[Saved entries]
+ + + + +
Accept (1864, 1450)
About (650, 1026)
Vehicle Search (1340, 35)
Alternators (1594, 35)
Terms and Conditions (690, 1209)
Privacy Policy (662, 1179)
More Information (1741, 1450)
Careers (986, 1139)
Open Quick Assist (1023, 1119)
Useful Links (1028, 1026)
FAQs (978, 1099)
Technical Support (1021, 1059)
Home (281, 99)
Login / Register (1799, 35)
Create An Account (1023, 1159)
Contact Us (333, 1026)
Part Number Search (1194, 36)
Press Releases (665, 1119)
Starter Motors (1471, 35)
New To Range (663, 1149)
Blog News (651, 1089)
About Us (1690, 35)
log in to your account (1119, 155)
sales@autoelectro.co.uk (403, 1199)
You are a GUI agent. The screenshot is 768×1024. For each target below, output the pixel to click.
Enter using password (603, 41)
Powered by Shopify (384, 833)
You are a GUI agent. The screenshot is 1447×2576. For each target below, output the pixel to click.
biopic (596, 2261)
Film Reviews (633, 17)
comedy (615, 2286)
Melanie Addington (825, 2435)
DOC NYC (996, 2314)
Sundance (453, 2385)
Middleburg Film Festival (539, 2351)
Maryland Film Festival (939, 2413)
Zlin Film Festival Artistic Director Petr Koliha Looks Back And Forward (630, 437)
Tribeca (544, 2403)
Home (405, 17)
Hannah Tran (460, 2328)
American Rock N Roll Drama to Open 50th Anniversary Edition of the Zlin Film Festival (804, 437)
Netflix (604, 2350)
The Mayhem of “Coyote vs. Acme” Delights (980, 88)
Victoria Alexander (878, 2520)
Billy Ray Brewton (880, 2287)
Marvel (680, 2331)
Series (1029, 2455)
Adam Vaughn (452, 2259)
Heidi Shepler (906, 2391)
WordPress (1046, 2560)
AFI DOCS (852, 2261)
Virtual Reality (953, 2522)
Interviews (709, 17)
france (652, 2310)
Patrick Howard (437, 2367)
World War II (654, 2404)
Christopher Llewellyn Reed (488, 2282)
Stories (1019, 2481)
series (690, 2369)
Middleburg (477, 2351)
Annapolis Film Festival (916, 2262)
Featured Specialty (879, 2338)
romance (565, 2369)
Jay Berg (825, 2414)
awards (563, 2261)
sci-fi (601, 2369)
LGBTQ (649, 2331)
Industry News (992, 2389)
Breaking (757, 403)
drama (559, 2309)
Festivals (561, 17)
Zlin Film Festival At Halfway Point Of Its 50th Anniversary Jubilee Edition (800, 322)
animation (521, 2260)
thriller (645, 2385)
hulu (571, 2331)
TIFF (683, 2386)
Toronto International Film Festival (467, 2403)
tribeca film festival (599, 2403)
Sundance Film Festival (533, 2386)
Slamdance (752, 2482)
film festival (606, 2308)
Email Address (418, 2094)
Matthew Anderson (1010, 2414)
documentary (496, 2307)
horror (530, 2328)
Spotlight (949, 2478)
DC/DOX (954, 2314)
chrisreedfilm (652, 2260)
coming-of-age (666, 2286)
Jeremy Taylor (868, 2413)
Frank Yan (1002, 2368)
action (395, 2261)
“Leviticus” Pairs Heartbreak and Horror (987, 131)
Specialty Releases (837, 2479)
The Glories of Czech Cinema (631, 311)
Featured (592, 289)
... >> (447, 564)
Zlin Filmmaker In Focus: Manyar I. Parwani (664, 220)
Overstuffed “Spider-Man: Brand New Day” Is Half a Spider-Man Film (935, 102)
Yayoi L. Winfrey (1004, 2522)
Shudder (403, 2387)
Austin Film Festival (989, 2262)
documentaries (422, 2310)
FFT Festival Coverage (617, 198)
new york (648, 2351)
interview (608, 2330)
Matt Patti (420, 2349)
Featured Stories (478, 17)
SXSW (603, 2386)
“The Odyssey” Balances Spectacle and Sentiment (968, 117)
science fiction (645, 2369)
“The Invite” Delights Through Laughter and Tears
+ + + + +
TASK OBJECTIVE: Look above for lines with the word "output" and copy them all.

PROBLEM SOLUTION:
You are a GUI agent. The screenshot is 768×1024. For each target below, output the pixel to click.
You are a GUI agent. The screenshot is 1447×2576. For each target below, output the pixel to click.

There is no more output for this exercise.